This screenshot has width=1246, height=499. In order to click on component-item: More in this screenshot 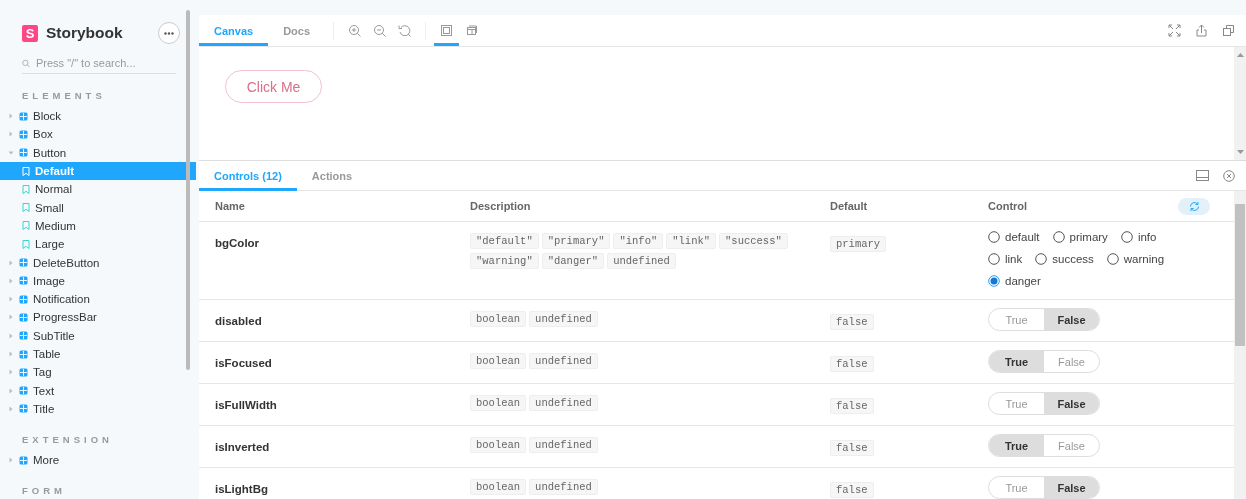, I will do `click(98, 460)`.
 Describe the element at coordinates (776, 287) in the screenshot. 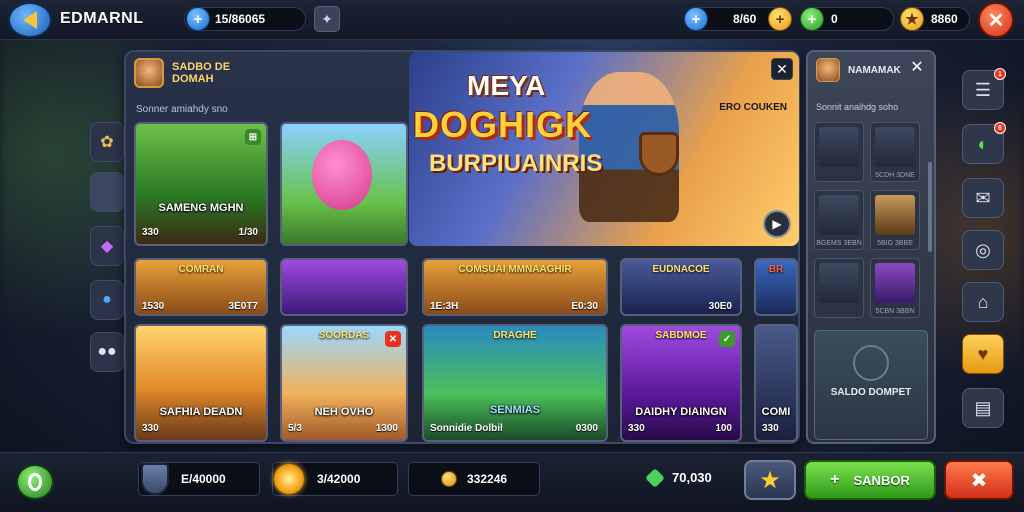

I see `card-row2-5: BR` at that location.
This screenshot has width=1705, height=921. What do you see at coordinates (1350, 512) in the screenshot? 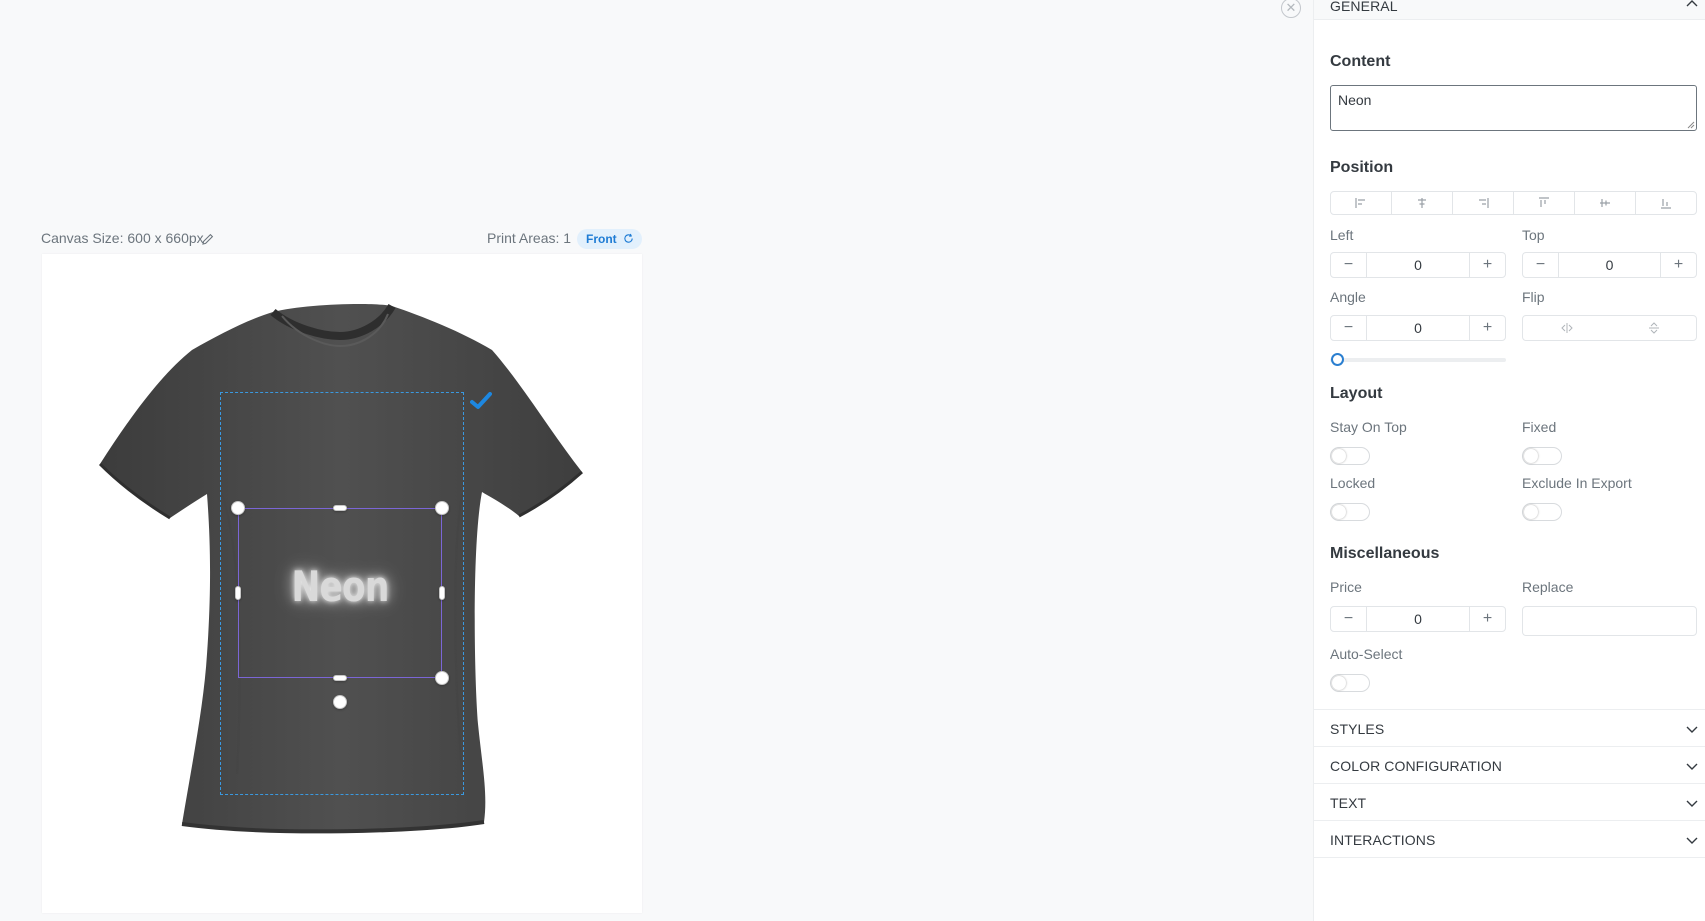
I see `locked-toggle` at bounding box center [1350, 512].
•••
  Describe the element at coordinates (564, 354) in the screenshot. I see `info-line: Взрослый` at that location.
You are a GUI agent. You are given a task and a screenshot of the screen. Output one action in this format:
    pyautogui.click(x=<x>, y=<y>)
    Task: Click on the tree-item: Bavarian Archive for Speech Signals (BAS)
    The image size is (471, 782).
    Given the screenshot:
•••
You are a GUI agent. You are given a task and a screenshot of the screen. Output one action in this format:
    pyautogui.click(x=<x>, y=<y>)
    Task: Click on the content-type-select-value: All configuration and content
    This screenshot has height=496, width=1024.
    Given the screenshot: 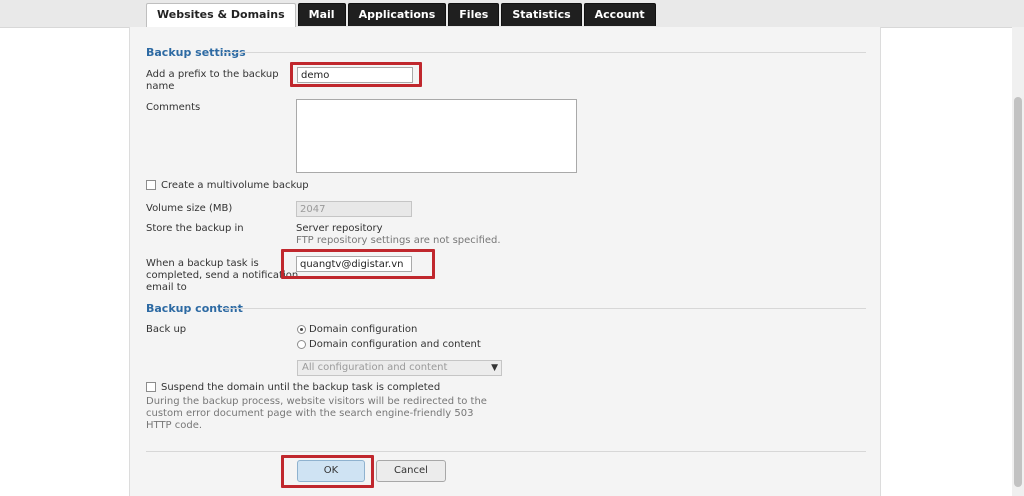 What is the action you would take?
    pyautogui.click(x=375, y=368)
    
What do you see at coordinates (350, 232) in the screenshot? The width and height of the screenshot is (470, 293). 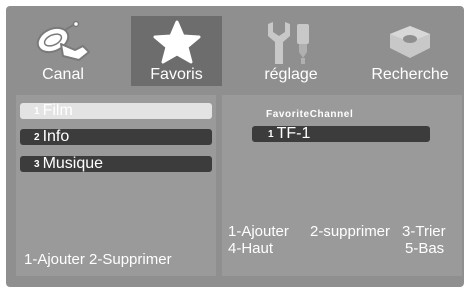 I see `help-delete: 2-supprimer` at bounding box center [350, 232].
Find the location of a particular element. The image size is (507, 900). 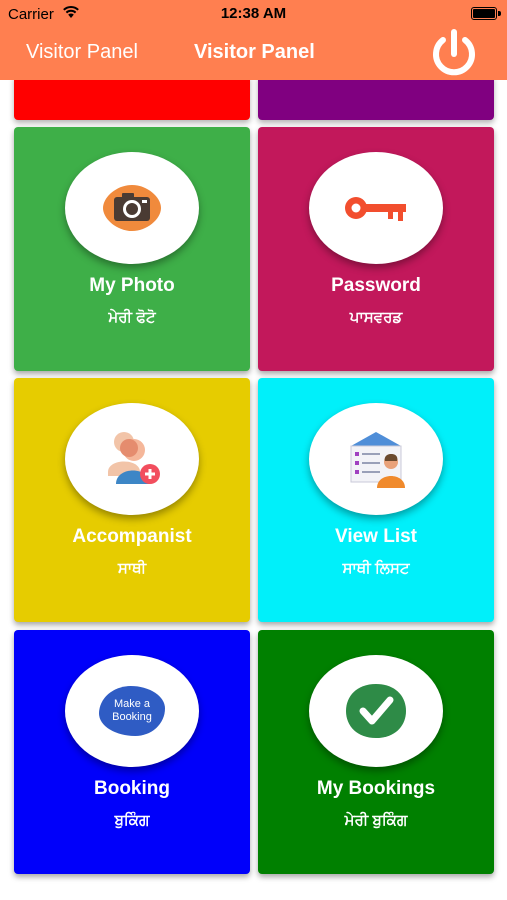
•••
DIRECTIONS:
Convert the listing from the line with "This screenshot has width=1705, height=921." to the line with "center [1350, 512]." into a JSON list of strings, one string per line, leaving out any pictures.

TASK SOLUTION:
[
  "This screenshot has width=1705, height=921. What do you see at coordinates (1350, 512) in the screenshot? ",
  "I see `locked-toggle` at bounding box center [1350, 512]."
]